Climate negotiators will take an official break today as global environmental ministers sit down for a high-level session in an effort to hammer out a broader agreement on where to go from here. The United Nation’s top climate official, Yvo de Boer, says the goal is to establish a “shared vision” to underpin discussions in 2009.
Early reports indicated little evidence of a major breakthrough, but there might yet be room for surprises – or at least an interesting debate. The Guardian is reporting that the European Union has upped its ante with a pledge to cut emissions by 80-95 percent below 1990 levels – if developing countries will in turn agree to curb the growth in their emissions 15-30 percent over the next decade.
Perhaps the message being delivered by Martin Parry and others is getting through. Unfortunately, this kind of horse-trading might be a bit premature given that the United States remains in limbo until January. For their part, countries like China have adamantly opposed signing up to numeric targets, which isn’t to say that they are unwilling to commit to anything.
China has already implemented a policy to boost energy efficiency by 20 percent by 2010, compared to 2005 levels, and if that works out it plans go much further.
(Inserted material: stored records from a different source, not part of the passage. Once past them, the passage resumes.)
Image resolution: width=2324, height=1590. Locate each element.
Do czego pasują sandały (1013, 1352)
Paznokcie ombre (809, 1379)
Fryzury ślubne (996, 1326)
Earlier this month, Brazil released a formal climate plan laying out, among other things, how it plans to reduce deforestation by 70 percent by 2017. The plan doesn’t quite deliver on previous promises to halt deforestation by 2015, but Bloomberg reported Environment Minister Carlos Minc saying it also involves massive reforestation efforts as well, suggesting that net deforestation could be attained by that date.
(As it happens, I asked Paulo Adario, Amazon Campaign Director for Greenpeace, about the issue this week in Poznan. He says the plan is based on some funny numbers and logic – including the baseline used for measuring the reductions and an implicit assumption that new plantations in one part of the country make up for slash-and-burn in the Amazon – but nonetheless represents “a step forward”.)
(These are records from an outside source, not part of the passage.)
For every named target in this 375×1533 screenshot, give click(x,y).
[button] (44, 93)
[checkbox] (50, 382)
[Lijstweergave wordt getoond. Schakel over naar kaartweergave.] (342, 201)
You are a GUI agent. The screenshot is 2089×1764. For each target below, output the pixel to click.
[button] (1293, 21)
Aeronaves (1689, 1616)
All of this is to say that there is evidence that some of the biggest emitters in the developing world are already taking climate seriously, even if they don’t want to bind themselves to specific commitments. It’s a point that UN climate chief Yvo de Boer drove home again yesterday, highlighting climate plans that have already been put in place by China and Brazil as well as Mexico, India, South Africa and others.
“One of the things that has constrained this process in the past is the impression that developing countries are doing anything,” he said. “Nothing could be farther from the truth.”